Record set
++++
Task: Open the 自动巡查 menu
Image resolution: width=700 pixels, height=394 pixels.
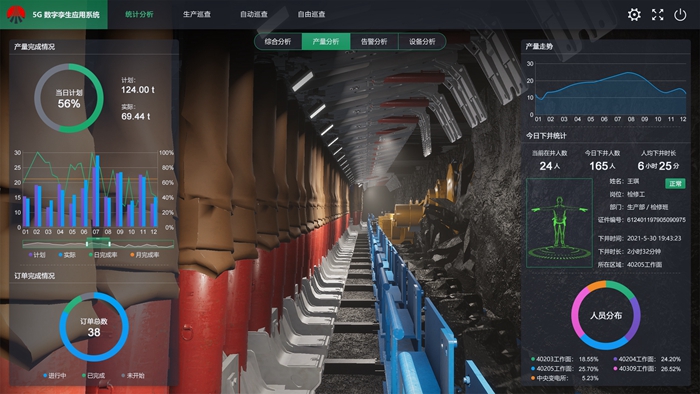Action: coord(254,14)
++++
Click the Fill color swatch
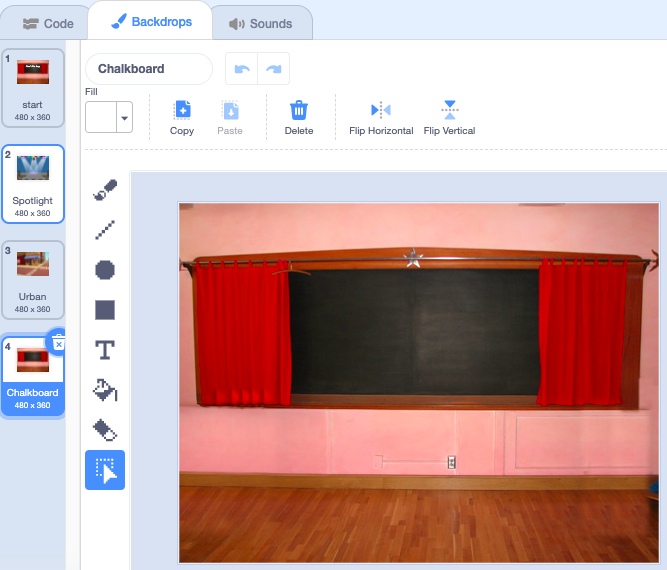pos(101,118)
++++
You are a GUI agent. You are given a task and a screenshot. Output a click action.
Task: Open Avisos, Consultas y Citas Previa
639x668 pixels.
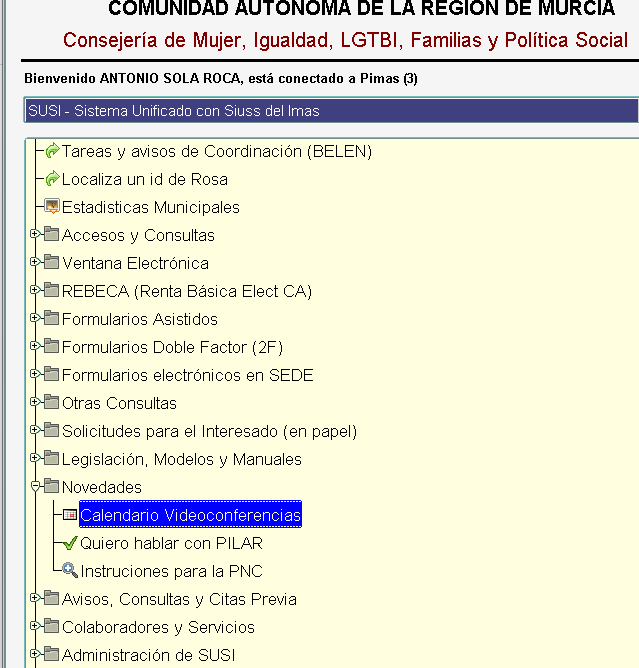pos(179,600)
++++
Show all lines from the data above in which the word "Open" appears.

Output for this exercise
Task: Open the 自动巡查 menu
Task: Open Avisos, Consultas y Citas Previa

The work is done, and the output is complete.